07:30h e 09:30h do domingo, na cozinha dos infernos

o fer acordando para observar o peru maldito.

11 horas da manhã do domingo, dormindo

minha mãe liga e o fer atende: “oi, fer, já acordou?” e o fer “ah, vera, eu nem dormi…”. ela riu, achando que era brincadeira.

eu resolvi levantar e arrumar a bagunça do dia e noite anterior, deixei o fer dormir. olhei o peru (que já assava há mais de 4 horas) e me apavorei: estava ainda branco! liguei pra minha mãe, desesperada. ela riu e me mandou colocar papel alumínio (tarefa que não foi das mais fáceis) e deixar mais 1 hora. fiz e deixei. meio dia, depois de lavar as 18 panelas, 10 travessas, 60 talheres e 12 pratos escutei um chiado no forno — a forma estava praticamente transbordando de gordura.

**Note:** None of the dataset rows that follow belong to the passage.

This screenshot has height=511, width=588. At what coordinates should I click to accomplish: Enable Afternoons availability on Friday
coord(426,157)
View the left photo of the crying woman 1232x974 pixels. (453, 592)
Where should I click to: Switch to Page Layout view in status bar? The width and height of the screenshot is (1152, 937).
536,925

“ahhhhhhh!!!!!” eu gritava pela cozinha. acredite, eu gritava mesmo. peguei uma concha e uma panela e comecei a tirar o caldo. nessa hora o fer acordou e veio me ajudar, é claro, afinal parecia que eu agia para salvar minha própria vida. tiramos o papel alumínio, deixamos mais 1 hora e depois da oitava hora o peru descansou — mas nós não.

meio-dia de domingo, arrumando a casa

meu pai me liga.

pai: e aí, como é que é o prato mesmo?

eu explico.

pai: mas vocês vão comer o qüênco(*)??

eu: sim, papi, ele já tá dentro do peru!

pai: mas sem o bico, né? (com voz de triste)

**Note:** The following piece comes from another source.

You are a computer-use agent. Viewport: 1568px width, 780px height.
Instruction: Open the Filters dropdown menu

eu: ah, sim, papi, já vem sem o bico…

pai: ah, então tá bom… (aliviado)

(*) qüênco = pato, no idioma do meu pai

14 horas da tarde do domingo — os anfitriões zumbis

sei que fiz arroz, purê de batata doce, salada de agrião e tomate, salada de salsinha (receita da nigella) e sagu de lambrusco com chantilly e calda de framboesa. não me perguntem como, minhas lembranças do domingo são poucas e nebulosas. lembro que depois das 3 da tarde eu sentia fome finalmente e fui até capaz de comer o tal do perupatolinha, e olha: é bom. os convidados disseram que ficou MUITO BOM, mas eu tenho a perspectiva, sabem? depois de tanto sangue suor e gordura de pato acho que nada menos que a ambrosia dos deuses me faria sentir recompensada.

o fer tinha razão: a preparação desse prato constrói o caráter, como diz o pai do calvin, e nos deixou mais fortes. fiz absoluta questão de que todos se sentassem à mesa ou ficassem ao redor dela para o momento do corte do peru. avisei a todos que o momento era solene, pois jamais presenciariam outro perupatolinha feito pelas minhas mãozinhas detonadas pelo alho, sal e cebola. sentamos e comemos pantagruelicamente, como previu meu sogro. um prato que serviria bem 20 pessoas foi des-tru-í-do por 10.

a única coisa que compensou foi a felicidade do fer, que foi de fato o grande herói da jornada. a ele dedico a glória desse prato que só pode ter sido inventado pelo canhoto, amém.